Poesias para crianças: um encantamento

Rosângela Trajano *

Costumo dizer aos adultos que não escrevo poesias para crianças, elas me escrevem. Às crianças digo que poetizo o jeito de cada uma delas, a forma como vejo o mundo. E afirmo que nunca deixarei de ser menina, pois é assim que me vejo no espelho. A Rosinha abusada dos meus amigos e familiares, que vive a fazer desenhos tortos com a mão esquerda e a poetizar com dois corações: um meu e o outro emprestado de algum menino sem sono.

A criança guarda na alma o encantamento do mundo. Nós, adultos, precisamos encontrar esse encantamento através da poesia. Um dia me perguntaram se há criança sem poesia? Afirmo que não. Pode haver criança sem poema. O olhar da criança às coisas ao seu redor é diferente do nosso. A criança não olha pra vida, mas para o está na vida.

As minhas poesias para crianças tratam de temas que encontro nelas. Não é um processo de inspiração inconsciente, mas um processo que vai sendo construído aos poucos. Um menino apanhando lixo pode me trazer uma outra imagem no pensamento, como por exemplo um gato de rua abandonado e faminto. Já um gato de rua pode me trazer a lembrança de um menino vagando pela cidade grande. Escrevo muitas poesias quando converso com crianças. Escrevo poucas poesias quando fico dias sem tempo para conversar com elas. Não escrevo nada quando esqueço a menina que mora em mim no corre-corre da minha vida.

Penso na criança enquanto escrevo a minha poesia. Gosto da rima. Gosto de dividir o poema em estrofes, geralmente três. Preocupa-me a musicalidade do poema. E nas minhas poesias para crianças o que mais me interessa é despertar imagens. O difícil em tudo isso é classificar uma poesia como infantil. Não gosto dessa divisão poética.
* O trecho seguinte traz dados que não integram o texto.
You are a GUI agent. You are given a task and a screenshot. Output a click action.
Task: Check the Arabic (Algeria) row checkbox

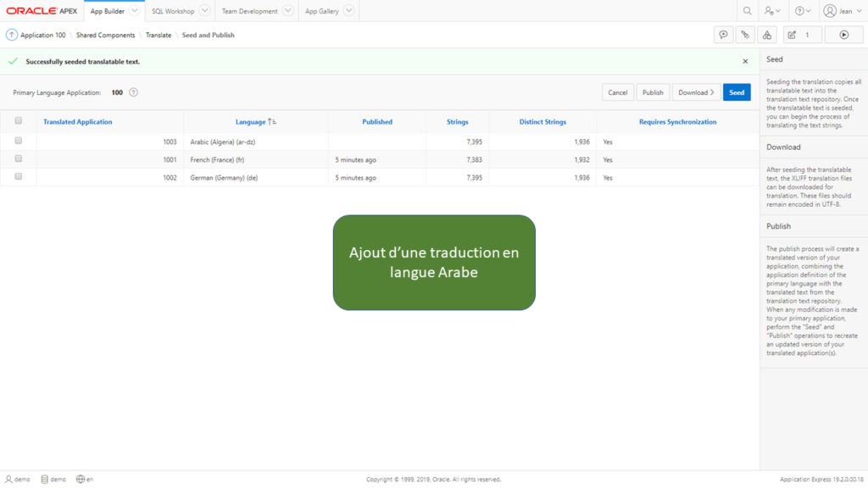tap(19, 141)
Mas acho necessária. Acredito que muitos poetas ainda trabalham a língua culta nos seus poemas prejudicando a leitura do leitor em formação.

É preciso escrever de forma simples ser compreendido, digo sempre. Poesia também é pra ser interpretada mesmo que subjetivamente. Escrevo quase do mesmo jeito como me expresso oralmente. A criança gosta disso, dessa proximidade com o poeta, desse jogo de palavras do seu mundo que a convida para outros mundos numa rima rica ou pobre.

O que faz da poesia para crianças um encantamento não é o poema, mas a poesia que está no poema. Essa poesia que exprime sentimentos, lembranças, indagações e sonhos. Se escrevo um poema que fala da tristeza de uma criança devo buscar a o sentimento nas palavras, as diferentes imagens em que essa tristeza pode se transformar, como esse sentimento repara o mundo.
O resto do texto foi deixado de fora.